Уже наступил октябрь, и ночи стали гораздо холоднее. У семьи сезонников была дровяная печка, и они собирались здесь зимовать. У нас же ничего не было, а кроме этого подходил срок платить за аренду палатки. После горьких раздумий мы с Терри решили, что придется уехать.

– Возврашайся к себе в семью, – сказал я. – Ради всего святого, ведь ты же не можешь шибаться по разным палаткам с таким малышом, как Джонни; бедняжка совсем замерз. – Терри заплакала, потому что я усомнился в ее материнских чувствах; я же совсем не это имел в виду. Когда однажды серым днем на своем грузовичке приехал Понзо, мы решили повидаться с ее семьей, прощупать обстановку. Но меня они не должны были видеть, поэтому я спрячусь на виноградниках. Мы поехали в Сабиналь; грузовик по пути сломался, и в тот же миг с неба хлынуло как из ведра. Мы, чертыхаясь, сидеди в этом тарантасе. Понзо вылез наружу и чинил его прямо под дождем. Он, в конце концов, оказался хорошим парнем. Мы решили, что заслужили одну последнюю большую выпивку. Поэтому все отправились в замызганный бар в мексиканской слободке Сабиналя и целый час впитывали в себя пиво. Свою работу на хлопковом поле я уже закончил. Я чувствовал, как меня тянет к себе моя собственная жизнь. Через всю сушу я запулил тетке грошовую открытку и попросил еще пятьдесят долларов.

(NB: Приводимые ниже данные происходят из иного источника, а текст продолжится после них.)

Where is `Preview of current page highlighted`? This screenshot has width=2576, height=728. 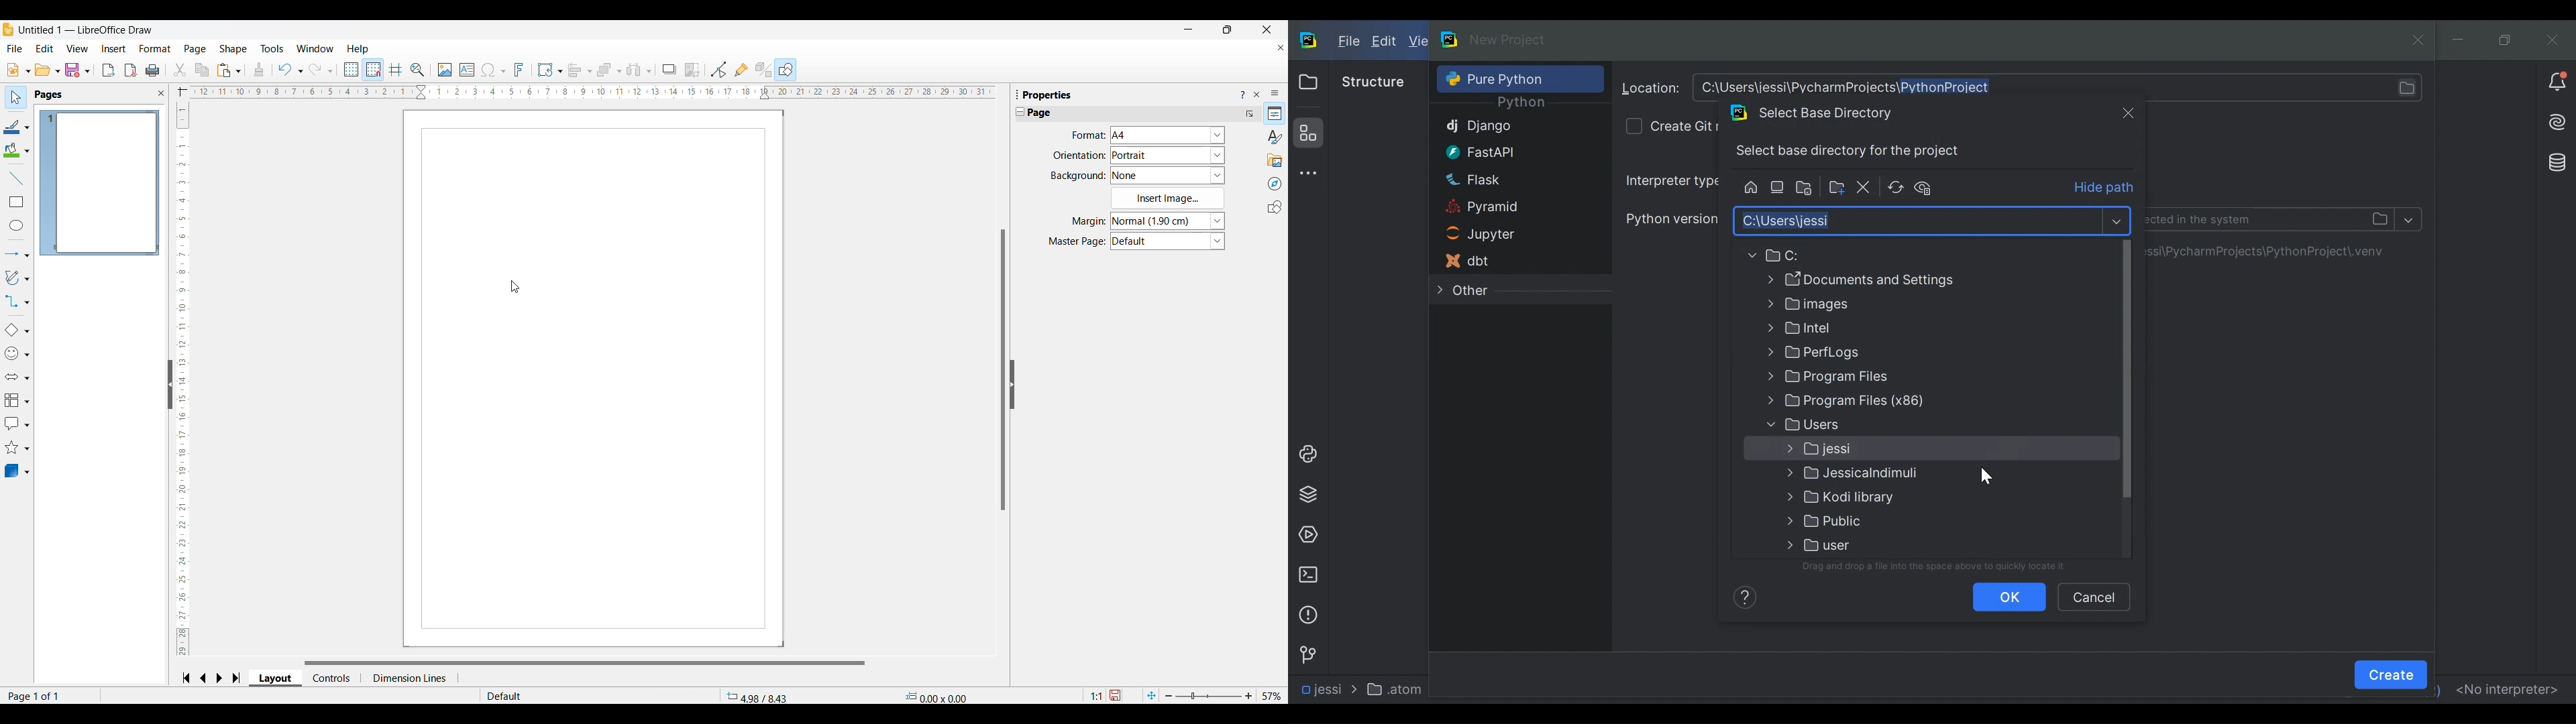 Preview of current page highlighted is located at coordinates (100, 183).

Мы поехали к фамильной хижине Терри. Хижина стояла на старой дороге, проходившей между виноградников. Когда мы до нее добрались, уже стемнело. Они высадили меня, не доезжая четверти мили, и подъехали к самым дверям. Изнутри лился свет; шестеро других братьев Терри играли на гитарах и пели. Старик пил вино. Пение заглушали крики и споры. Они называли ее шлюхой за то, что бросила своего раздолбая-мужа, уехала в Л.А., а Джонни оставила на них. Старик вопил. Но верх взяла печальная, толстая, смуглая мама, как это обычно бывает в больших семьях феллахов по всему миру, и Терри было позволено вернуться домой. Братья быстренько начали петь веселые песни. Я съежился на холодном мокром ветру и наблюдал за всем этим из поникших октябрьских виноградников в долине. В голове у меня звучала эта великая песня Билли Холлидэй – «Любимый»; в кустах я устроил себе собственный концерт. «Ты слезы мне осушишь, любя, шепнешь в тишине: "Как я жил без тебя?.." Ты тоже встречи ждешь, к груди меня прижмешь, любимый, о где же ты?..» Дело даже не в словах, а в замечательной гармоничной мелодии и в том, как Билли поет – словно нежно перебирает волосы своего любимого в мягком свете лампы. Завывал ветер. Мне стало холодно.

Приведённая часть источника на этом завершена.